§ **Exercise aim**
Starting at the line that contains "Where should I", transcribe every remaining line of the data below exactly, and omit all pictures.

§ **Source material**

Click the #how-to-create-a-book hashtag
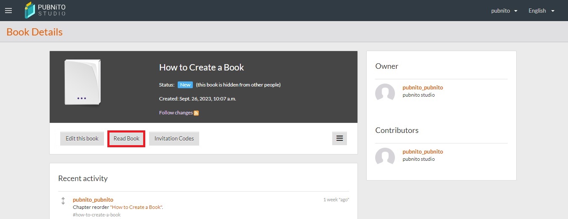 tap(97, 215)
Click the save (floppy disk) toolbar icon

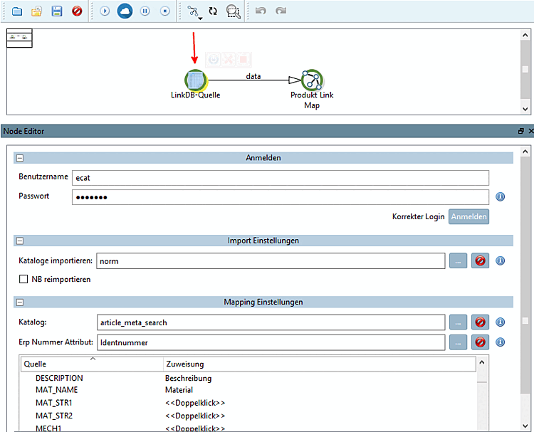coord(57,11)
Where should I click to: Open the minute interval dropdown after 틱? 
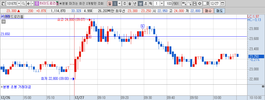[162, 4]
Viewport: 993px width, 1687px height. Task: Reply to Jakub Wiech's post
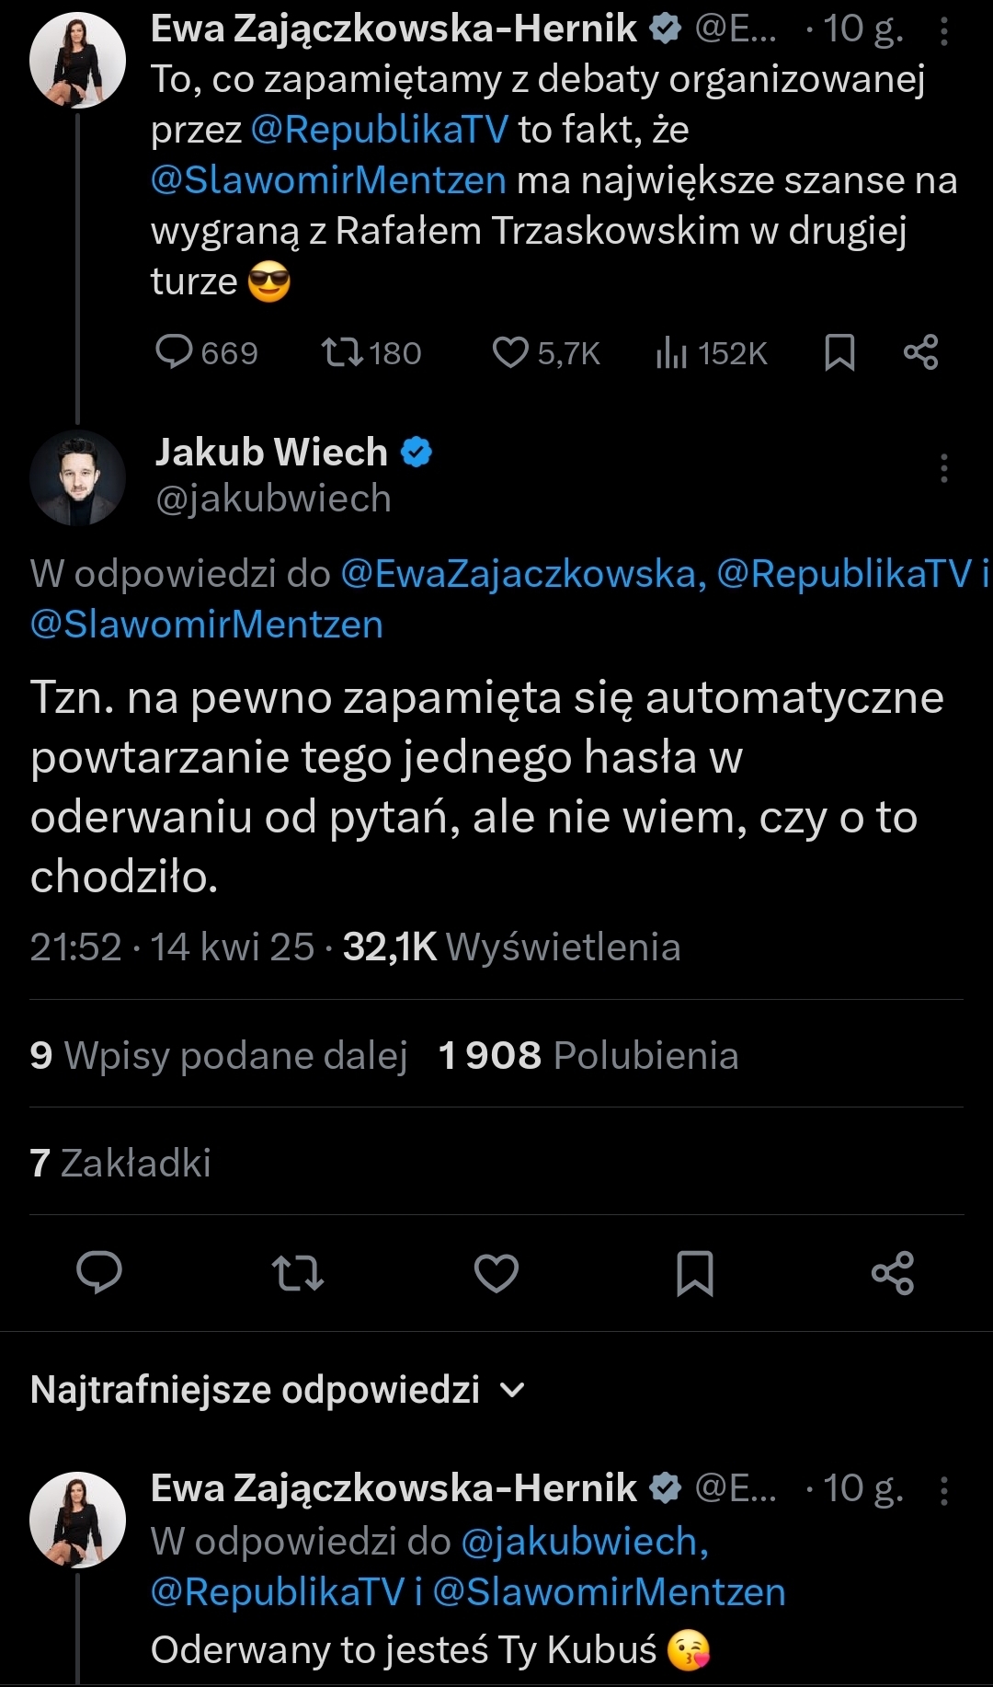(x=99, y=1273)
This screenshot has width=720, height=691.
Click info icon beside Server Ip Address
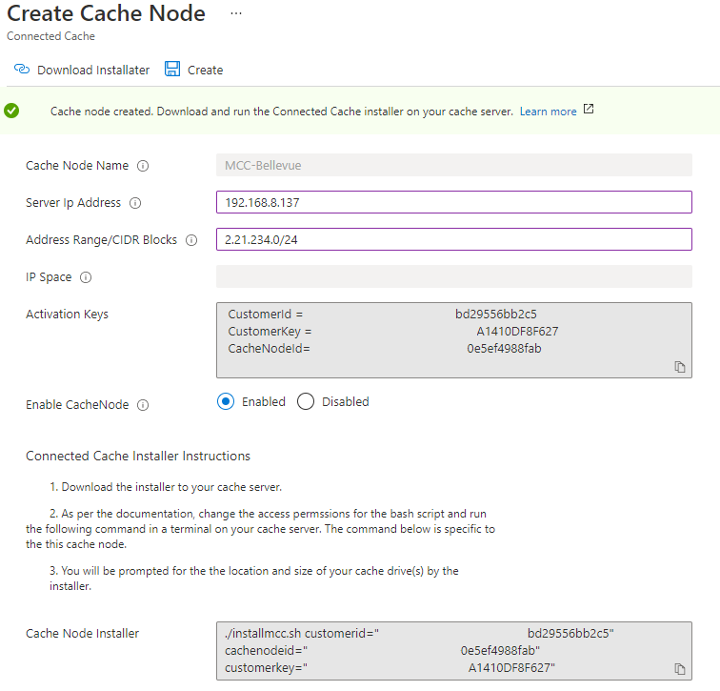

§ **Result**
Where should I click to: Open the minute interval dropdown after 틱? 
[162, 4]
Viewport: 993px width, 1687px height. Task: Reply to Jakub Wiech's post
(x=99, y=1273)
This screenshot has width=720, height=691.
Click info icon beside Server Ip Address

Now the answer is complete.